The statue, which is a replica of one in front of the Japanese Embassy in Seoul, has been strongly opposed by Japanese nationalists who contend women like Kim willfully engaged soldiers in sex as prostitutes. Nearly 100 Japanese Americans packed the City Council chambers earlier this month to protest the monument, calling comfort women liars.
“That’s what makes me angry,” Kim said through a translator on Monday, betraying a fiery emotion for the first time during a nearly one-hour interview. “I am the witness. I am the person. I am the victim. How can they as a human being say that was a lie?”
At each stop on her international trips, Kim rakes up painful memories.
When she was a teenager living with her family in a farming region of Korea, recruiters for the Japanese Imperial Army promised her a factory job. Instead, Kim was sent to Taiwan, then to the front lines in China and other countries. She was given a bed made of plywood, a military-style blanket and forced to have sex with long lines of soldiers from 8 a.m. to 5 p.m.

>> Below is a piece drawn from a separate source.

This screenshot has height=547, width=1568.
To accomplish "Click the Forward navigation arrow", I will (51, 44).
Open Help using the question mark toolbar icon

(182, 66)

“We don’t even know how many we had to serve. We couldn’t stand up at the end of the day,” said Kim, a city of Glendale pin on her navy blazer.
She usually wears a butterfly pin in honor of her nonprofit, the Butterfly Fund, which has distributed money to victims of sexual violence in the Democratic Republic of Congo and Vietnam. But on this day, she wore the Glendale pin as a symbol of appreciation for the city’s support of women like her.

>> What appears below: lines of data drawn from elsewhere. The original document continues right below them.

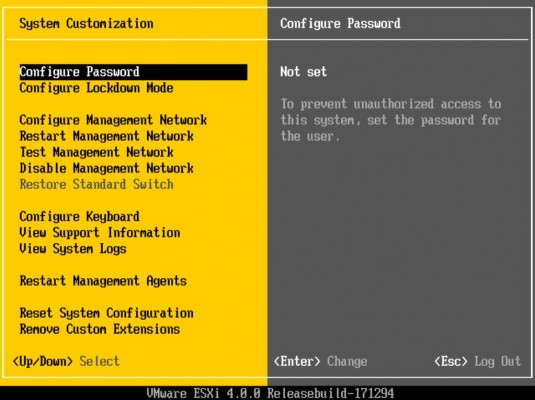Click the Esc Log Out hint

pyautogui.click(x=478, y=361)
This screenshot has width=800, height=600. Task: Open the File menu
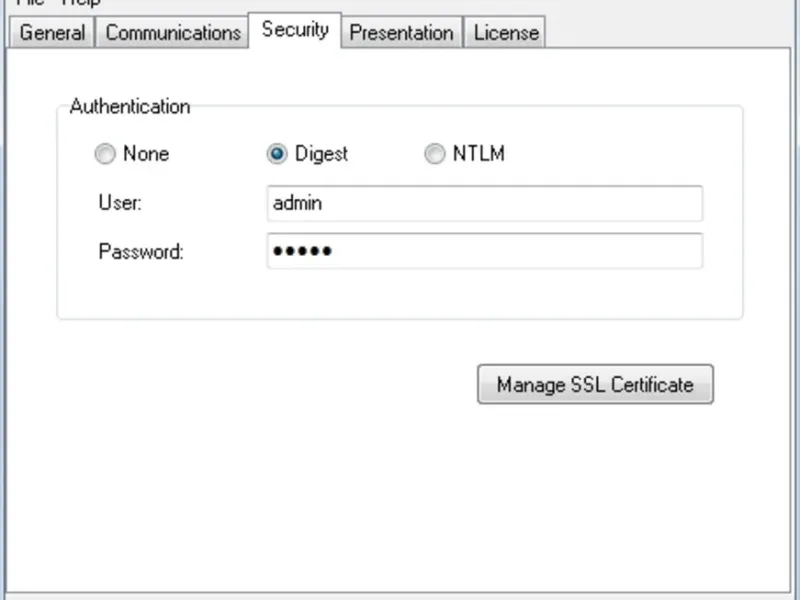[x=28, y=3]
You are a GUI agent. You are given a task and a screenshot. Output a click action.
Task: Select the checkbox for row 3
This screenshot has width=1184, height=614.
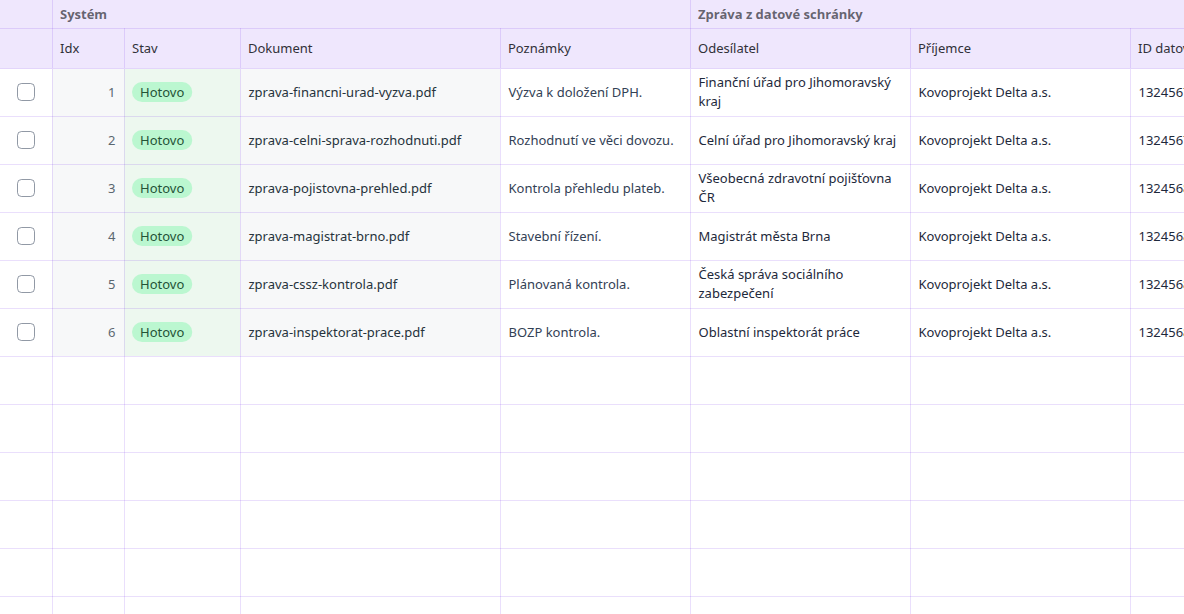[x=26, y=188]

Kim hopes her story will encourage others to push the Japanese government to give a “sincere” apology.
The Japanese Prime Minister apologized to comfort women and encouraged the establishment of a private foundation to support former comfort women in the 1990s, but several Japanese politicians have since sought to back the nation away from such a commitment. The official government line now is that the history of comfort women should not be a political or diplomatic issue.
Kim and others want an official resolution outlining admissions and remorse and are calling for their stories to be included in Japanese history books. And they hope sharing their stories with the international community, especially the United States, will pressure Japanese nationalists.
There are already a handful of comfort women memorials scattered across the nation, but Glendale’s will be the first on the West Coast.
It’s a positive step, but Kim said there’s more to be done.
“Installing [the monument] is not the end of activism,” she said. “Maybe it’s a start.”